Afuera, el mundo era sólo una
masa oscura y lejana. Por la ventanilla, las luces se alejaban, diminutas,
insignificantes. La idea de insignificancia me caló hasta los huesos: ¿qué
somos realmente, arrojados al cielo, sujetos a una máquina y a la voluntad de
extraños? Sentí que mi vida era un punto en la vastedad, que el rugido de las
turbinas era el eco de mi propia pequeñez. ¡No somos nada! La sensación de
angustia palpitaba, mezclada con la extraña lucidez que da el peligro.
La experiencia se volvía un
desfile de imágenes fantasmales: el mundo abajo convertido en un tapiz irreal,
la oscuridad apretando los contornos, el cuerpo suspendido en una cápsula de
metal que desafía lo imposible. Pensé en aves, en sueños de Ícaro y en
mitologías que advertían sobre el precio de volar. Pero no había vuelta atrás,
sólo quedaba confiar en el milagro de la ingeniería y en la suerte de no ser la
excepción.
El aire adentro era frío y seco,
como el aliento de una caverna antigua. Sentía el crujir leve de la estructura,
los clics y susurros de los mecanismos que nos mantenían flotando. Cada sonido
era una revelación y una amenaza; el miedo tomaba nuevas formas a cada minuto.
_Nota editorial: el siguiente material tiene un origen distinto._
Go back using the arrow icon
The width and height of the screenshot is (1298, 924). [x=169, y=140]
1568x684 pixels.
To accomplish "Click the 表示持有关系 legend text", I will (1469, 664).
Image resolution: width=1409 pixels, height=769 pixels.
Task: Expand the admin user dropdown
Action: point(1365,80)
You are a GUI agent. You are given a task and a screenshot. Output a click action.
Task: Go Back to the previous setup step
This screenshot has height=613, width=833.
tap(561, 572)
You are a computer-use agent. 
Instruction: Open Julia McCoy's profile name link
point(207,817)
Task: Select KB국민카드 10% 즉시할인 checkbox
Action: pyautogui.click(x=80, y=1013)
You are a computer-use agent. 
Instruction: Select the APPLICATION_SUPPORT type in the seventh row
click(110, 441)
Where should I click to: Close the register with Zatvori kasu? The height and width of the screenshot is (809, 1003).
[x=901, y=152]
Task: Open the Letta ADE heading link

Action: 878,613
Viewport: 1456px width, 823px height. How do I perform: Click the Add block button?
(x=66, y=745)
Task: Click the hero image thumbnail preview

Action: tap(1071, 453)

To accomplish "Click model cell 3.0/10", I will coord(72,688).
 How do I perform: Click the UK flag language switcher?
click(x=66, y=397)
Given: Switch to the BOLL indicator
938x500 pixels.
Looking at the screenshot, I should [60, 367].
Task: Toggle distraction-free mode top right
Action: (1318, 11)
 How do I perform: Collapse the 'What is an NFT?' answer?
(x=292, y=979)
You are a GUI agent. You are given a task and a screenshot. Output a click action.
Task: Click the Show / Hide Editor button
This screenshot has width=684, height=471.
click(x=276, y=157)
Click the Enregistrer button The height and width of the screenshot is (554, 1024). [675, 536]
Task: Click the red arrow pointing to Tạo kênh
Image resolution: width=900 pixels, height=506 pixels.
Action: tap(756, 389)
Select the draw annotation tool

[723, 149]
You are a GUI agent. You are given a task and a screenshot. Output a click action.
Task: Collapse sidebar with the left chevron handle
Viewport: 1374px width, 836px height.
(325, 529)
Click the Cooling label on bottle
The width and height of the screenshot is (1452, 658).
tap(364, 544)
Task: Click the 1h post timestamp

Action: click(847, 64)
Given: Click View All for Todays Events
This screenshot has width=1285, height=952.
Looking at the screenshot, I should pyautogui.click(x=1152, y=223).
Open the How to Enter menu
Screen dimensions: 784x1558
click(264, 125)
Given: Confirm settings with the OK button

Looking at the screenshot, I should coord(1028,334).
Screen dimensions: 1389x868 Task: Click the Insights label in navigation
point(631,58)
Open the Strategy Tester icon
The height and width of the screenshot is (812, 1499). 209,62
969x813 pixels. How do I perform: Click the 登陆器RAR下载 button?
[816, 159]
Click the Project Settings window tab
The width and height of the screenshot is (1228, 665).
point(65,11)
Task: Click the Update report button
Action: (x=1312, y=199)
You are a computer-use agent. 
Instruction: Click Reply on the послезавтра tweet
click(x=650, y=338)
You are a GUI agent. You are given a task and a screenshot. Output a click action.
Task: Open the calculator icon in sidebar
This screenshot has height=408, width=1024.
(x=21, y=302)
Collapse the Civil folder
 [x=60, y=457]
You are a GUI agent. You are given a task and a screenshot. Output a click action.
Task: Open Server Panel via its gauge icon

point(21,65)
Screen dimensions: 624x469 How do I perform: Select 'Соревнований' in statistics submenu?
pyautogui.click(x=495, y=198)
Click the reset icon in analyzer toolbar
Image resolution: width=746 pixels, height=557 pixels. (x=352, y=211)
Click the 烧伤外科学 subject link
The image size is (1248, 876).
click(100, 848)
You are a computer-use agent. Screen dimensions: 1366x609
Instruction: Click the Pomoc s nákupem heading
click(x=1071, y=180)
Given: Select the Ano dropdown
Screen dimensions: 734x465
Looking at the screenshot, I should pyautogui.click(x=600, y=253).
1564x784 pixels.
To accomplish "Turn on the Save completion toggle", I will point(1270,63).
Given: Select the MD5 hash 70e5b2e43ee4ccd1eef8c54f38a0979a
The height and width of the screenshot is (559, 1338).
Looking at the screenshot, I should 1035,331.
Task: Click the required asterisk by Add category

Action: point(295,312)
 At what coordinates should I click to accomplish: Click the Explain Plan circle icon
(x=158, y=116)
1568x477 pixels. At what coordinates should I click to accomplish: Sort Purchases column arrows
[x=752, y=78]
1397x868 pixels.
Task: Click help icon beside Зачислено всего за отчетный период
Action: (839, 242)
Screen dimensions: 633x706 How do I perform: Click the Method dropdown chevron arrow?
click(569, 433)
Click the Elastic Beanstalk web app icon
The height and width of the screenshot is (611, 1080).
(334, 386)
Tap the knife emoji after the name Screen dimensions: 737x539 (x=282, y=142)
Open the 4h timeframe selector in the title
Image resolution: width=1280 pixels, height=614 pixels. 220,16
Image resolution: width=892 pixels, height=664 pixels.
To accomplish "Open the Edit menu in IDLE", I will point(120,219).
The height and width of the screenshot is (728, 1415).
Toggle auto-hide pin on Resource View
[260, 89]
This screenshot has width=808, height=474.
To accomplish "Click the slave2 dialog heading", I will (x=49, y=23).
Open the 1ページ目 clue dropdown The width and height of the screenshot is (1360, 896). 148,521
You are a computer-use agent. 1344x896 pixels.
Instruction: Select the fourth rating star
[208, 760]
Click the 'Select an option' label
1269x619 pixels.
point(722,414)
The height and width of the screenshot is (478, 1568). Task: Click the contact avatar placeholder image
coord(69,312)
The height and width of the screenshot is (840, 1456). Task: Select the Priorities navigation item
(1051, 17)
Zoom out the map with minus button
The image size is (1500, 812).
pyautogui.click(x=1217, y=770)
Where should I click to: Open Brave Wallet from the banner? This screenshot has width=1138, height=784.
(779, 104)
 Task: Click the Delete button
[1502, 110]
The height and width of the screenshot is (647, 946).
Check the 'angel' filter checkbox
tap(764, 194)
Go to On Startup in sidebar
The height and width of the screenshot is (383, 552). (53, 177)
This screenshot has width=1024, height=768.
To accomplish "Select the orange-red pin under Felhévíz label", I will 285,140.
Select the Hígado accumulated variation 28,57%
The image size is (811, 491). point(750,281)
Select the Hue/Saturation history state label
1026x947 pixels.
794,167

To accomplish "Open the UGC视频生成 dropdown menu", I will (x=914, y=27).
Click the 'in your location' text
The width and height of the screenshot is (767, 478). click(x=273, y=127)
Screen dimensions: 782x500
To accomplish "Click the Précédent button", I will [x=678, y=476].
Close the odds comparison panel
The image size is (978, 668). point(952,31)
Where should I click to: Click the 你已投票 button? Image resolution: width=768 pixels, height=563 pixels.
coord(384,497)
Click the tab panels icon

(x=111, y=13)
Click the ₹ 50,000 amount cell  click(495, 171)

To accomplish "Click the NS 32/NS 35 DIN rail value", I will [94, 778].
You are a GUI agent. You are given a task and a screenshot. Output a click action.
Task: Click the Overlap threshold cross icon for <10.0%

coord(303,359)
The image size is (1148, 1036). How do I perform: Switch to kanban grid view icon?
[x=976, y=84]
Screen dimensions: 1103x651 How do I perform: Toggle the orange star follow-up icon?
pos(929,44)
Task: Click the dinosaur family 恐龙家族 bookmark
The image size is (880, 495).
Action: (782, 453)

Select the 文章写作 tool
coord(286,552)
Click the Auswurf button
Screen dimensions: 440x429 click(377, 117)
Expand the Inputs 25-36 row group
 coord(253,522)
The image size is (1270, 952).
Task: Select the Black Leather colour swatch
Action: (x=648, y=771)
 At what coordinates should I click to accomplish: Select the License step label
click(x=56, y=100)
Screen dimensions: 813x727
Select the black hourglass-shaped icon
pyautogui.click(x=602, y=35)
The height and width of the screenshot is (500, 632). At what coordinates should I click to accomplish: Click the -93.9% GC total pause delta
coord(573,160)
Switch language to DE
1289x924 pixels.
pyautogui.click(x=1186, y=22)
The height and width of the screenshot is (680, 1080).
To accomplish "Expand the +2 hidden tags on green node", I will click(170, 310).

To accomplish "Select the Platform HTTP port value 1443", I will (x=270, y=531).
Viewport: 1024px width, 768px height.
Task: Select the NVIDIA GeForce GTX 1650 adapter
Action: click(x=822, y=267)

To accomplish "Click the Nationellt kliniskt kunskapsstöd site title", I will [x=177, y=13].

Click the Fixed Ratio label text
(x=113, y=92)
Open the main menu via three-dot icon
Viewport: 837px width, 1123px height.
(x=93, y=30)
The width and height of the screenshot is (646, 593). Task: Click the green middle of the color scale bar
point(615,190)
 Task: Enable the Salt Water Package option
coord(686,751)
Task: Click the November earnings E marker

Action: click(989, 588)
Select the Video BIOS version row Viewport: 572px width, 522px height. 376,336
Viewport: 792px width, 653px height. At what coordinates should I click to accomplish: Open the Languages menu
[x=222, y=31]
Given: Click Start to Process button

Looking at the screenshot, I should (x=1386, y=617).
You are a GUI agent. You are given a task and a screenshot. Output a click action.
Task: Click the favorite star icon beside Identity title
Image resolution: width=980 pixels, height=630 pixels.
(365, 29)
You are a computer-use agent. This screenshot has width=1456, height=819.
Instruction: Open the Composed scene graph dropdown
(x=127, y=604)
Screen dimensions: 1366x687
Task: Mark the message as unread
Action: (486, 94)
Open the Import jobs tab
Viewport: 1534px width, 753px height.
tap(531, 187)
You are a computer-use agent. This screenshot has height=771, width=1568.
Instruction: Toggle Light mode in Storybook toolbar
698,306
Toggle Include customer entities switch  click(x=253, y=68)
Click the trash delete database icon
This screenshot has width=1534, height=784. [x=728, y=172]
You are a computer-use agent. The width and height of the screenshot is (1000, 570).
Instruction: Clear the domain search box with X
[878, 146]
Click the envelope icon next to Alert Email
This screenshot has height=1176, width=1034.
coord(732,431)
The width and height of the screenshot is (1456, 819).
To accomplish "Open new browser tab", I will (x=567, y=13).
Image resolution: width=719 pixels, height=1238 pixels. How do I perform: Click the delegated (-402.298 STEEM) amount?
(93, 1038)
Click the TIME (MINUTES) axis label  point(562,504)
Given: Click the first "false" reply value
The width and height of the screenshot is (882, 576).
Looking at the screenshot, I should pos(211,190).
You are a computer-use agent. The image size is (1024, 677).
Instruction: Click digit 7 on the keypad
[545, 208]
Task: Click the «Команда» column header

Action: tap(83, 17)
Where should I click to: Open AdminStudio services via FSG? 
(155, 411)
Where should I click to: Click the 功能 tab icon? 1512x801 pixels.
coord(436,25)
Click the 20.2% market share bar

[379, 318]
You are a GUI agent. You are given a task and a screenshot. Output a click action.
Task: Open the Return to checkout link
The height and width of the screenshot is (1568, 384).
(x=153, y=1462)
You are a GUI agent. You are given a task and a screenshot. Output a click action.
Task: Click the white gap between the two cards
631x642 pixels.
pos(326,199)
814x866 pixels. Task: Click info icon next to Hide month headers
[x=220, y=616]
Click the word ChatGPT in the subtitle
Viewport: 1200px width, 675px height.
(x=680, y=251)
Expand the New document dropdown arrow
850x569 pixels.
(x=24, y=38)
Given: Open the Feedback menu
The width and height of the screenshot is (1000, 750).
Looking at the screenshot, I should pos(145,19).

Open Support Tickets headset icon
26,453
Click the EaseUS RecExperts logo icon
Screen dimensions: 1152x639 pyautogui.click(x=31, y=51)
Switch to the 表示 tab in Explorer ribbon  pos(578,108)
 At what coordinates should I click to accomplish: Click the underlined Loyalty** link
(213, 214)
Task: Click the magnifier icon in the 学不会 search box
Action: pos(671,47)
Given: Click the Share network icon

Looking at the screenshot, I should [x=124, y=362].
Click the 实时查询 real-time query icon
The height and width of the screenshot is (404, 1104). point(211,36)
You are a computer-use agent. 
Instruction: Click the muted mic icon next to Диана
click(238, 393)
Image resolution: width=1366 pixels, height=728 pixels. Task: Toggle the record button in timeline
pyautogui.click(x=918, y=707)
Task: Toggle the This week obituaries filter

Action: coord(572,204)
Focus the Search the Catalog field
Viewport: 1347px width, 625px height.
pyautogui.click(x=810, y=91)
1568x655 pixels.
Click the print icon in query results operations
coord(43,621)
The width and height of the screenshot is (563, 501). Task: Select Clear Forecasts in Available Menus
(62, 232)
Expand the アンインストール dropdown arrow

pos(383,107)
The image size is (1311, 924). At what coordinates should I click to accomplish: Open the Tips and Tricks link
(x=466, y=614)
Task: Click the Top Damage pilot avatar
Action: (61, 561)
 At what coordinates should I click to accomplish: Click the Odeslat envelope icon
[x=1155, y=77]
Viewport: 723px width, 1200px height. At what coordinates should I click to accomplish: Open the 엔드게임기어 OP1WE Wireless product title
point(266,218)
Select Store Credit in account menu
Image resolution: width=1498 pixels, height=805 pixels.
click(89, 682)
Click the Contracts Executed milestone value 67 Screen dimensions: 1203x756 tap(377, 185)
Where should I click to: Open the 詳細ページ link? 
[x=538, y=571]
Mi mente buscaba refugio en recuerdos, pero ninguno servía de consuelo ante la
magnitud del presente.
Fue en ese instante, cuando la
ansiedad parecía haber alcanzado su cenit, que la verdad se impuso. El anuncio
en el altavoz rompió el hechizo: “Señores pasajeros, bienvenidos a bordo.
Estamos próximos a despegar”. Todo se aclaró de golpe, como si la niebla se
disipara y el mundo reclamara su nombre. La otra primera vez era, en realidad,
la primera vez que volaba en avión. Era un viaje de trabajo por parte de mi
empresa.
Era una fría noche de enero del
año 2000, saliendo del aeropuerto de la ciudad de Harlingen, Texas, con rumbo a
la ciudad de Houston y de ahí hasta la ciudad de Columbus, Ohio en donde según
los pronósticos, estaríamos aterrizando con 14 grados bajo cero. ¡Lo que
tiene uno que hacer para tragar! Pensé, ¡tan feliz que era yo en mi
pueblito añorado, ahí bajo el valle, con familiares y amigos, junto al río que
me vio nacer! ¡Tortilla con chile nunca me faltó! ¡Qué demonios ando haciendo
acá!
Me reí, bajito, por la ironía de
las emociones humanas; cuántas veces creemos enfrentar monstruos nuevos, cuando
sólo se trata de cruzar umbrales que otros ya han cruzado antes. Volar era el
vértigo y la insignificancia, el miedo y la esperanza, la historia común de
quienes se atreven a dejar atrás lo conocido…por puro gusto o por la apremiante
necesidad.
A mi lado, la chica soltó el aire
y me sonrió, cómplice de la revelación. El mundo se hizo pequeño y, por un
instante, todo el universo cabía en esa cápsula de metal surcando la noche. Era
sólo un vuelo, y sin embargo, era la otra primera vez…mi otra primera vez.